##### Data shown

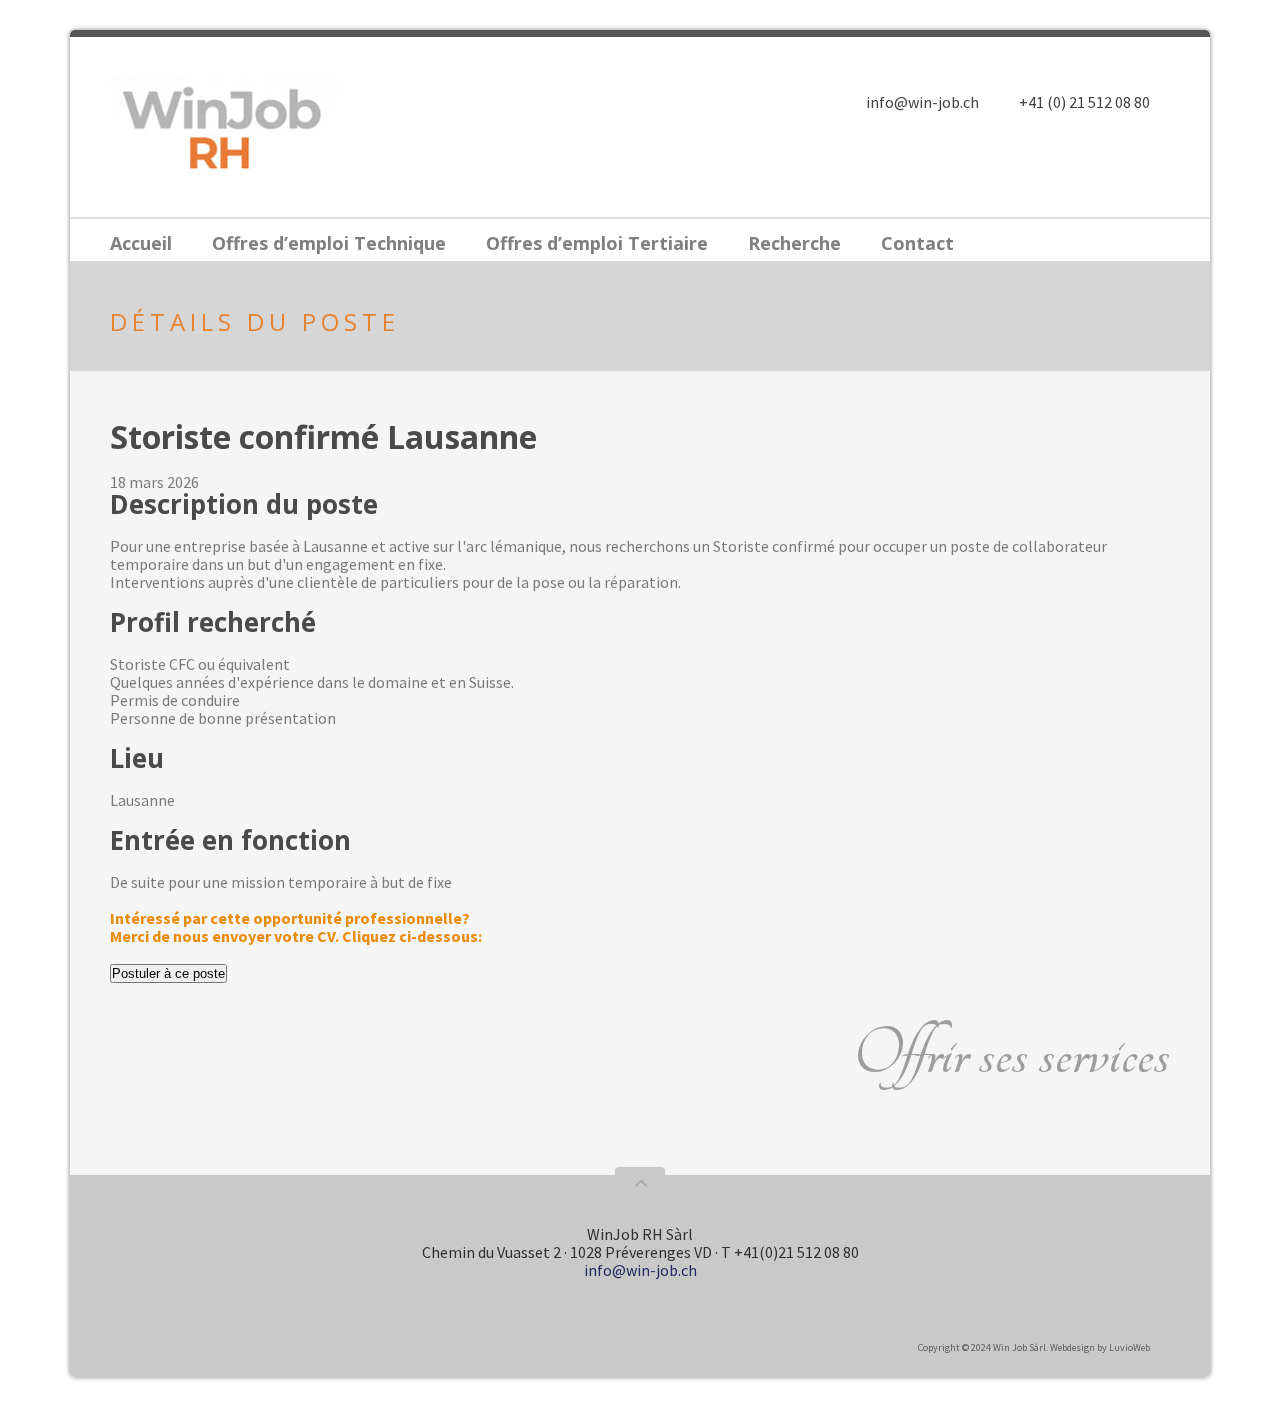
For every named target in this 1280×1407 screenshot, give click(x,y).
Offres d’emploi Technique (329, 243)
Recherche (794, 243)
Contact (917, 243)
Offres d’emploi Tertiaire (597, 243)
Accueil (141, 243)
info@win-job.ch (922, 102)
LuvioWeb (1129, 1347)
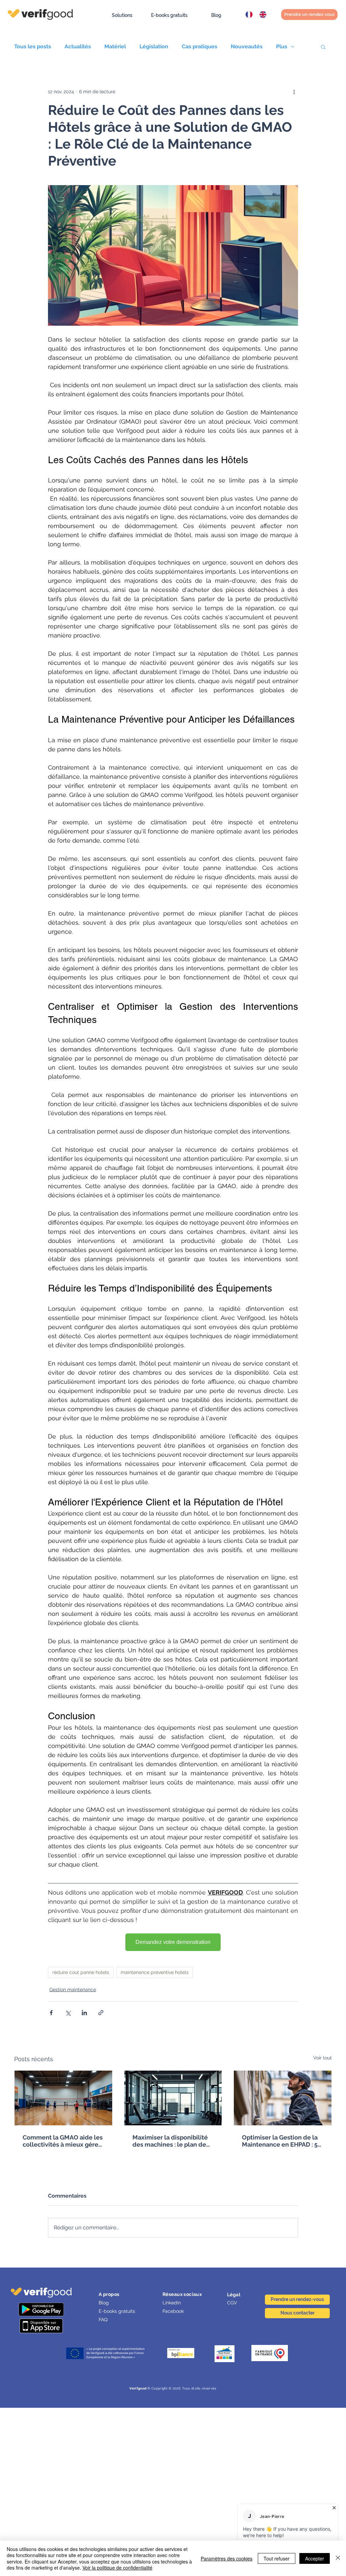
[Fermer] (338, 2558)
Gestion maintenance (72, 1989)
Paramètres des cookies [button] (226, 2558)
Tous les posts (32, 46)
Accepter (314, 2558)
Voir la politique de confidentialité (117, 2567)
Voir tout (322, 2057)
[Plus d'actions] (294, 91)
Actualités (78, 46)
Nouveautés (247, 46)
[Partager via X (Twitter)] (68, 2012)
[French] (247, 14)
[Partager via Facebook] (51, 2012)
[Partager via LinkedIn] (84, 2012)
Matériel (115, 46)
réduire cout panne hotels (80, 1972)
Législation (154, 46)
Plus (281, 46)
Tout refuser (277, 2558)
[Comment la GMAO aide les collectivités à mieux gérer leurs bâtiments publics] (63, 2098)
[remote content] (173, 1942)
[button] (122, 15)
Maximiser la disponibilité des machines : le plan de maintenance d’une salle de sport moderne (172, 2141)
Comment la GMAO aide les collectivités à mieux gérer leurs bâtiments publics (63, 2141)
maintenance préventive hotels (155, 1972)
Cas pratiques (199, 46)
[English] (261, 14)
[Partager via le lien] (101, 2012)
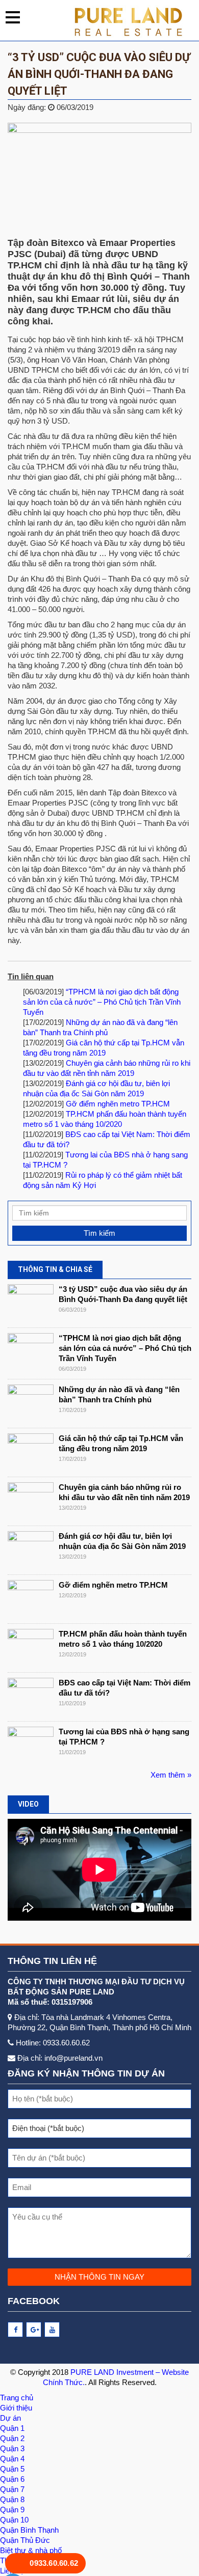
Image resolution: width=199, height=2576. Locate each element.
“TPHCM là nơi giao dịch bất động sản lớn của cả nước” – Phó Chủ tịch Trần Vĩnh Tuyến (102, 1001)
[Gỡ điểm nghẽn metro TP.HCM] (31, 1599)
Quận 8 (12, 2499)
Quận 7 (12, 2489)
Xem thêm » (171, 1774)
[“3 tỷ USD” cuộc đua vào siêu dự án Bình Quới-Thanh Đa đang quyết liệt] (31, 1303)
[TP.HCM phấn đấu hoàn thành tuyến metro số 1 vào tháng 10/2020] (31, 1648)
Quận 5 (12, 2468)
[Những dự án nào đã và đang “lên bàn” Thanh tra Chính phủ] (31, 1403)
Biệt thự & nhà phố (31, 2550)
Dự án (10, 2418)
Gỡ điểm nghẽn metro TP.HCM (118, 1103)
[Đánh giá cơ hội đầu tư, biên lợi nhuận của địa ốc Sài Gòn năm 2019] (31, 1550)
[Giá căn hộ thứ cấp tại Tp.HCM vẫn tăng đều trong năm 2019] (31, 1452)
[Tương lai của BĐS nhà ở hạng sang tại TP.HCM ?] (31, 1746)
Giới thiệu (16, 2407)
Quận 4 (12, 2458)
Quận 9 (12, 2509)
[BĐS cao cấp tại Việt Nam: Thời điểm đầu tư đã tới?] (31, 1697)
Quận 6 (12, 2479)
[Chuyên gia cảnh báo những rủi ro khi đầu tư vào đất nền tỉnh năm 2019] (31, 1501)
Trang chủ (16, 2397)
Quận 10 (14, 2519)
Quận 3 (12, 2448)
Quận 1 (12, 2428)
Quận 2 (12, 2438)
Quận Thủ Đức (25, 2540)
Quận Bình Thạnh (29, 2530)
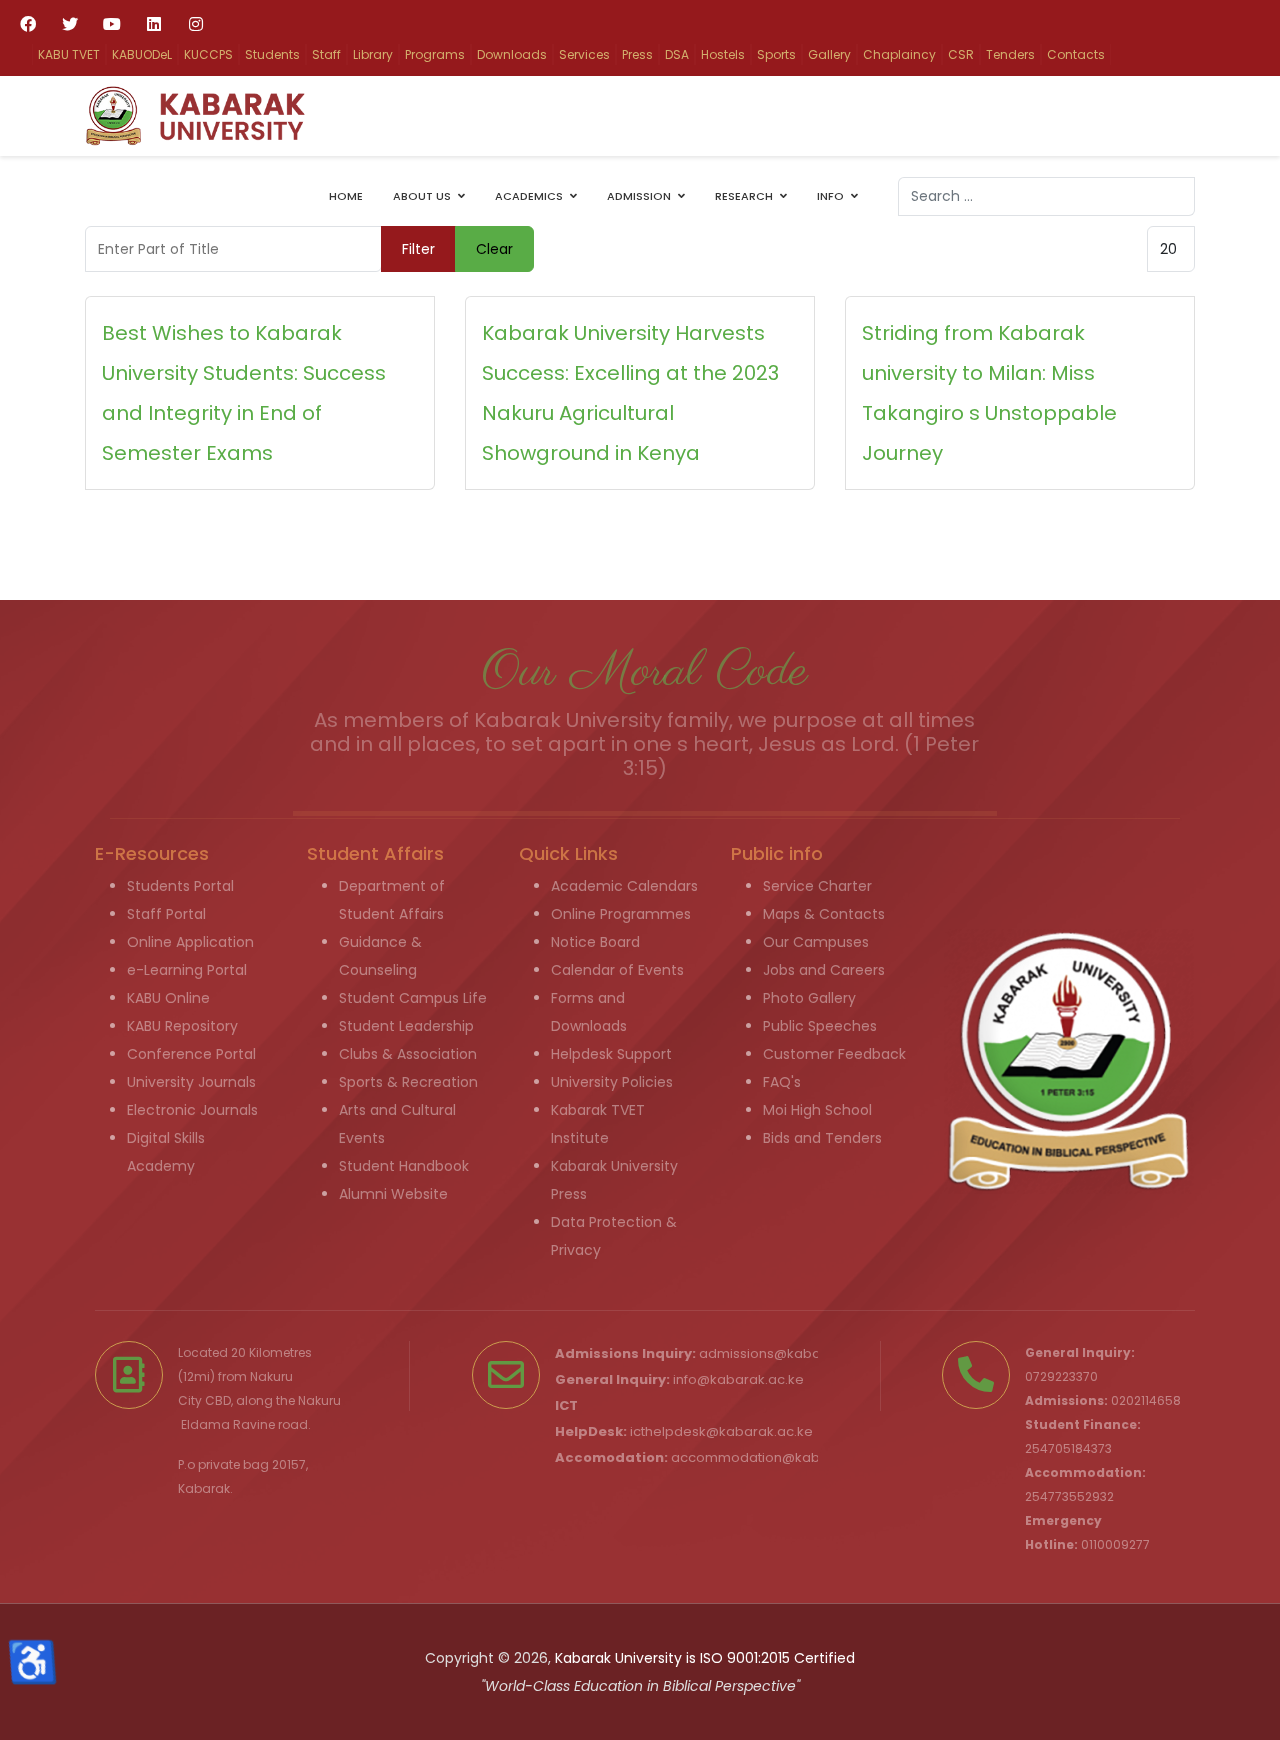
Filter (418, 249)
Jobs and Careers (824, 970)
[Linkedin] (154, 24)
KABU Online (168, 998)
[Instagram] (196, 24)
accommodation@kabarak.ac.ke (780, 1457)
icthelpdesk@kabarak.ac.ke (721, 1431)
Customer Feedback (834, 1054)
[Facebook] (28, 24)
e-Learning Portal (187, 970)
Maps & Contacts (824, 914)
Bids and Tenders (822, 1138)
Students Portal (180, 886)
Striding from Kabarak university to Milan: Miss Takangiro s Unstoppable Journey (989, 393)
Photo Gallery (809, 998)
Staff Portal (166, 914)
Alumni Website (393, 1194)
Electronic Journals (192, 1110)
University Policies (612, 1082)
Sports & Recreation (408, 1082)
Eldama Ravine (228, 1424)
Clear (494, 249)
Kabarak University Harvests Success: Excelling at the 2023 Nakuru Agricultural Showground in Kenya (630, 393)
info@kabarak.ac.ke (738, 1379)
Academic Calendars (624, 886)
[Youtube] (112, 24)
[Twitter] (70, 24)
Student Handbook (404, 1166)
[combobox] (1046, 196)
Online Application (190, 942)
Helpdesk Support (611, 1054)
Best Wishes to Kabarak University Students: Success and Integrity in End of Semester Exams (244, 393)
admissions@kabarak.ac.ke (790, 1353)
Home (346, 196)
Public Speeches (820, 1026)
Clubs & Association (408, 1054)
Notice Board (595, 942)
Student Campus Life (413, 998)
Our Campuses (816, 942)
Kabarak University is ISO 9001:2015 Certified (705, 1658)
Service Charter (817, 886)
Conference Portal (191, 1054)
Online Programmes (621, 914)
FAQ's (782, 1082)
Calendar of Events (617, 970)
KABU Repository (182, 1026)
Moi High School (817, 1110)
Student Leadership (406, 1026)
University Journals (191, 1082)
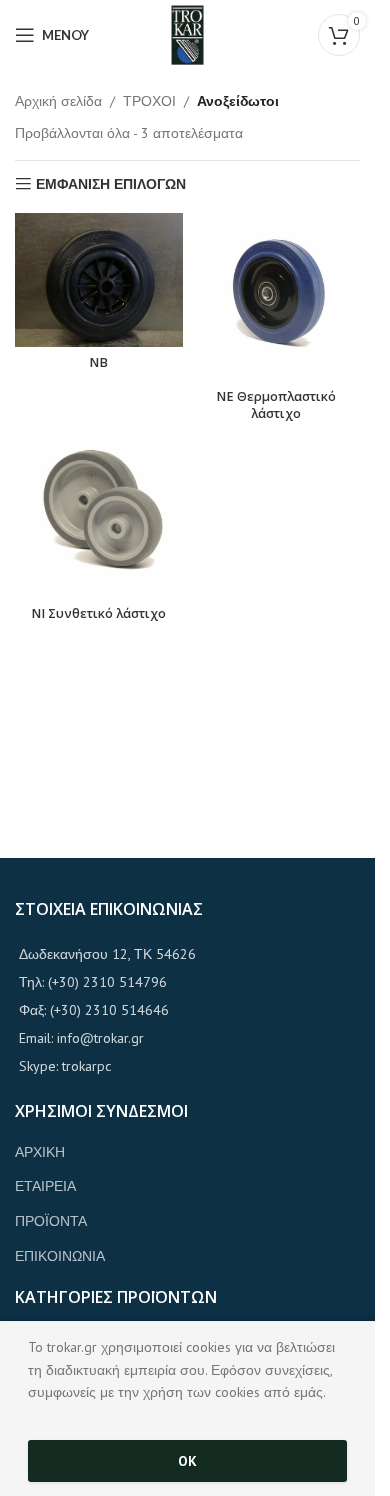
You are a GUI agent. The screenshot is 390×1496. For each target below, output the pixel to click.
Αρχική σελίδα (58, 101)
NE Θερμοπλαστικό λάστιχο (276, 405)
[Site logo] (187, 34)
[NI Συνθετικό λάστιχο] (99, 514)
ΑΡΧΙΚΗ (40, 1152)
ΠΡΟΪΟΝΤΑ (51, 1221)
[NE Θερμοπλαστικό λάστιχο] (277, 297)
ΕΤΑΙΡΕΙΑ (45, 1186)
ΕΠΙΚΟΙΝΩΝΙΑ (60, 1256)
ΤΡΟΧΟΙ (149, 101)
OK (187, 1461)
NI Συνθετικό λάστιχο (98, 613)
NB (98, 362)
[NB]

##########

What to produce:
The expected answer is a copy of each line in the listing above that contains "maintenance".

Written answer:
Gestion maintenance (72, 1989)
Maximiser la disponibilité des machines : le plan de maintenance d’une salle de sport moderne (172, 2141)
maintenance préventive hotels (155, 1972)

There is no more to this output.